In this instance UN approval would have been welcomed because it would have gone some way to dispelling the very prevalent idea in the Middle East that America is simply looking to behave like a big, bad Imperialist bully throwing its weight around for the sake of money or oil or what have you. The more multilateral our approach could have been the better.
Another reason for getting U.N. approval is that the U.S. is setting a dangerous precedent. If we claim the right to striking preventatively and unilaterally, what is to stop India from claiming the same when they attack Pakistan…or vice versa, or North Korea when they attack South Korea or else…and so on? It is not in our best interests or the best interests of the world at large to be encouraging vigilantism by practicing it even if we are doing it against a very bad actor.
We are not talking about being better way.

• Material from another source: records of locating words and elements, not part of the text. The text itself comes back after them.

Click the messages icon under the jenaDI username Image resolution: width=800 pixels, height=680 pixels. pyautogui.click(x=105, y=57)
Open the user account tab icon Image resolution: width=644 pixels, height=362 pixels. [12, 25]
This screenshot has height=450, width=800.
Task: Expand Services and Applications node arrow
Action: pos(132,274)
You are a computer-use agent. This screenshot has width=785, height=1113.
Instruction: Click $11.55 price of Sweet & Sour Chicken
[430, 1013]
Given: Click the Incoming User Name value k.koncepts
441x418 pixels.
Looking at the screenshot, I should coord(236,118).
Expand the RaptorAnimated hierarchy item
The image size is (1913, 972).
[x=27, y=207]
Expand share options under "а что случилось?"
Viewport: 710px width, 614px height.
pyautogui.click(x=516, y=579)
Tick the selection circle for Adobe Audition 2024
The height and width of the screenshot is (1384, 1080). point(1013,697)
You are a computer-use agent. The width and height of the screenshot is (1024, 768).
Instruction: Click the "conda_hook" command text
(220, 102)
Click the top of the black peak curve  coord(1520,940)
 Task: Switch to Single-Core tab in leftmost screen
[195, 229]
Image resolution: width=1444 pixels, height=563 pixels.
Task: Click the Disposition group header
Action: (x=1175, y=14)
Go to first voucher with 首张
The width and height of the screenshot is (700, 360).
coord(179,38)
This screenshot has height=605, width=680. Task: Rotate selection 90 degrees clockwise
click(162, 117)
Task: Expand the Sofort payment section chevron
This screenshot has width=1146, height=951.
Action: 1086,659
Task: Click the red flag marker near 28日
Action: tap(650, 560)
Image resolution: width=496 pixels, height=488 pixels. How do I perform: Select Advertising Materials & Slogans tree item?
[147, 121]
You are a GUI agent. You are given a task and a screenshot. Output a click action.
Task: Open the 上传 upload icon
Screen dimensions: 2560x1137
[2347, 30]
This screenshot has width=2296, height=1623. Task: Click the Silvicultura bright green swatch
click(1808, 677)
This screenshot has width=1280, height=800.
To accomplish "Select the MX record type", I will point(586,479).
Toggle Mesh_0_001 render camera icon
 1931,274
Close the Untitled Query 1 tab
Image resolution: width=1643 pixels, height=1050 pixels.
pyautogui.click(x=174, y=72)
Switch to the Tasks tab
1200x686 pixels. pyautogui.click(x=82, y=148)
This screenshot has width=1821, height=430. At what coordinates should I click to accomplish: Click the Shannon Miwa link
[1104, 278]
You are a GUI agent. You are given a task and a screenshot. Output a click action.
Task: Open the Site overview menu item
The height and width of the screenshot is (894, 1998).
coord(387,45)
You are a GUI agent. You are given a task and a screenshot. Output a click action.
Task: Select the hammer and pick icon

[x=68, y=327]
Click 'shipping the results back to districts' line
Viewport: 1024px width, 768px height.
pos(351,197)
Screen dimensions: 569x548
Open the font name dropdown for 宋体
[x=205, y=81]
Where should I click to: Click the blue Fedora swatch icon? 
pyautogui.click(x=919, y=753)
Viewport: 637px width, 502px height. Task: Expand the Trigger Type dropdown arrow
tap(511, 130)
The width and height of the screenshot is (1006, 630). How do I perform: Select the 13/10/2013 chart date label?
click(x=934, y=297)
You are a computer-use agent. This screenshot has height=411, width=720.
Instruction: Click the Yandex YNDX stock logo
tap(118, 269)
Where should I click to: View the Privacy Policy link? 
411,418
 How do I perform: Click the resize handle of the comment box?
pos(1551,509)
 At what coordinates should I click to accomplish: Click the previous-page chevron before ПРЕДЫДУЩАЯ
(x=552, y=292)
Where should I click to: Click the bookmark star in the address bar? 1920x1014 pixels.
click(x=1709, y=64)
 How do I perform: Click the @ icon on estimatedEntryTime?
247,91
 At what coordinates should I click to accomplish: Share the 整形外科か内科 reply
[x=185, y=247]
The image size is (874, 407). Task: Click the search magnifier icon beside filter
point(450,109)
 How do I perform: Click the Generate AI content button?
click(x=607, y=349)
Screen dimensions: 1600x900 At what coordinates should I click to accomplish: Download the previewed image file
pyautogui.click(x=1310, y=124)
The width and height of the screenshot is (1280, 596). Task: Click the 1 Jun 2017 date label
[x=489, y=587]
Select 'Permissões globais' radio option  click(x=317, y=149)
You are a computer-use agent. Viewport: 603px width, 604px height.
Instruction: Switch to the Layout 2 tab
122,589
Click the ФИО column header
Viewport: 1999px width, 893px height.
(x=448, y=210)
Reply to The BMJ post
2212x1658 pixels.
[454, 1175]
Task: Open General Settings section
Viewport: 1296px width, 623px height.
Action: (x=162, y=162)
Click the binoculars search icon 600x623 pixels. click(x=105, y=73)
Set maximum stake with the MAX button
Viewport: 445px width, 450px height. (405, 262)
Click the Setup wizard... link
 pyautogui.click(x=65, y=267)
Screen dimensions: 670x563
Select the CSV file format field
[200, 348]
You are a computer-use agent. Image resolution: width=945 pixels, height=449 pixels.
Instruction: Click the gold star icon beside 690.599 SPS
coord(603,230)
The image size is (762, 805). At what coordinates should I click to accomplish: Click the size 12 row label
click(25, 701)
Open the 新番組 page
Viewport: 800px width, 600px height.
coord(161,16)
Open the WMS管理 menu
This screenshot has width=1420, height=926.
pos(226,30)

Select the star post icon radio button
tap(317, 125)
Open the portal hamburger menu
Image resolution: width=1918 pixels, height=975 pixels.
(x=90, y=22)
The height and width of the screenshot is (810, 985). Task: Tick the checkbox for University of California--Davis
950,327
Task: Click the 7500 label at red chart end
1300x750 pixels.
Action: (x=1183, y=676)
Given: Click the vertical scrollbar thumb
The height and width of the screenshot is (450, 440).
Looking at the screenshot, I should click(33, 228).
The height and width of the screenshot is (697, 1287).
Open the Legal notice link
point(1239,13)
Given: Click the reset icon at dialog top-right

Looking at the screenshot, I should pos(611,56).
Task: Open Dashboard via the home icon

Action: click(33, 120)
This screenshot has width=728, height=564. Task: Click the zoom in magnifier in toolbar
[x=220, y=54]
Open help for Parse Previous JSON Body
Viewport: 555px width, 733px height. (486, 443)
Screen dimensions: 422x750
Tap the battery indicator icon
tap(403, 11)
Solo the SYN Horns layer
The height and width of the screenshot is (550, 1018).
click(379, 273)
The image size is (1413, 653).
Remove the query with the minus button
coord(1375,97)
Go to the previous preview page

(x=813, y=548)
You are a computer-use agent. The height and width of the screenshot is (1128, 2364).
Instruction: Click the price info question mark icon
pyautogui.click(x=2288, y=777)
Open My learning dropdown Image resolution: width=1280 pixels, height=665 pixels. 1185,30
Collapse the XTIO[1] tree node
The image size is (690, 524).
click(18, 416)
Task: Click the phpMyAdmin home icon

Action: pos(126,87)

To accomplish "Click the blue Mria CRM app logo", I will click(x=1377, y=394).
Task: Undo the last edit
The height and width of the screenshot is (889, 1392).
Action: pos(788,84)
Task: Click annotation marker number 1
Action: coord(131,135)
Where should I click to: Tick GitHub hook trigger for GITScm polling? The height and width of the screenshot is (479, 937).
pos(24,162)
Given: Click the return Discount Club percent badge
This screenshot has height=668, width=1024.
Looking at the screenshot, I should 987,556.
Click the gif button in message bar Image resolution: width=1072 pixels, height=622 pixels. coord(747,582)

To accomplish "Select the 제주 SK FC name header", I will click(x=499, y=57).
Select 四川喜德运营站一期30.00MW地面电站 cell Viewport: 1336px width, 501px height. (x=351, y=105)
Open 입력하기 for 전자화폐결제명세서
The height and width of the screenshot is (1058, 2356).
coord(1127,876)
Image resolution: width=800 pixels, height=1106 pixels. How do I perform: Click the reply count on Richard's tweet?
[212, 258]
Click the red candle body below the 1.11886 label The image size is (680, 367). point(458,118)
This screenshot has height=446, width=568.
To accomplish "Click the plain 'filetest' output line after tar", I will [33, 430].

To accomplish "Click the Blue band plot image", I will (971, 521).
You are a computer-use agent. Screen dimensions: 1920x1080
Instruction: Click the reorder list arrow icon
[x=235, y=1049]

The attitude posed by ** Avumede**, and others, is that it should be the only way. If they had their choice, it would not have happened at all considering the UN refused to want to do anything.
That red herring has been beat to death. There is no precedent being set here today. The US, and most other western nations, have had the policy of pre-emptive action for centuries. No nation has ever attacked the US since 1941. Every military action since then has set a “precedent”. The UN did not ok Korea. the UN did not approve Kosovo either. So their lack of approval on this instance is not a precedent either.
Although it may sound good to paint GW as the ultimate parriah by doing the evil none has done before, it is simply untrue.
They had to cancel days my daughter can attend school because they lost funds. They are on the brink of canceling a science class scheduled for the summer due to lack of funds.
The US people are out of work and hungry.
Watching 300 or so Iraqi’s jumping on the statue of Saddam after the US army pulled it down doesn’t change my mind considering I just saw a clip of tanks rolling through the streets of Baghdad while Iraqi’s threw rocks at them.
This war was for oil, money and power and it has ZERO to do with the people of Iraq, they are just nice political cover.
I am so sick of hearing people say how the US is liberating Iraq. BULLSHIT BULLSHIT BULLSHIT. If this was the case why did the army make a bee-line for the oil fields right after crossing the borders?
No,. I do not change my mind about the war. The US has no business invading a country that is not a threat to itself.
If this war IS about saving people from big bad regimes, I better see the US army hit a number of other countries in the next year or two. If the US is a TRUE liberator, then free all the other people being oppressed. If the US doesn’t do this, then the USA lied.
Facetiousness aside, I’m still having trouble understanding how the first two reasons for war are warranted. If those are sufficient reasons, would you object if any country that has long standing issues with another country attacks them, as long as they are militarily superiour and could say, “why not?” That seems to be what you’re saying. This is an issue that I feel needs to be discussed.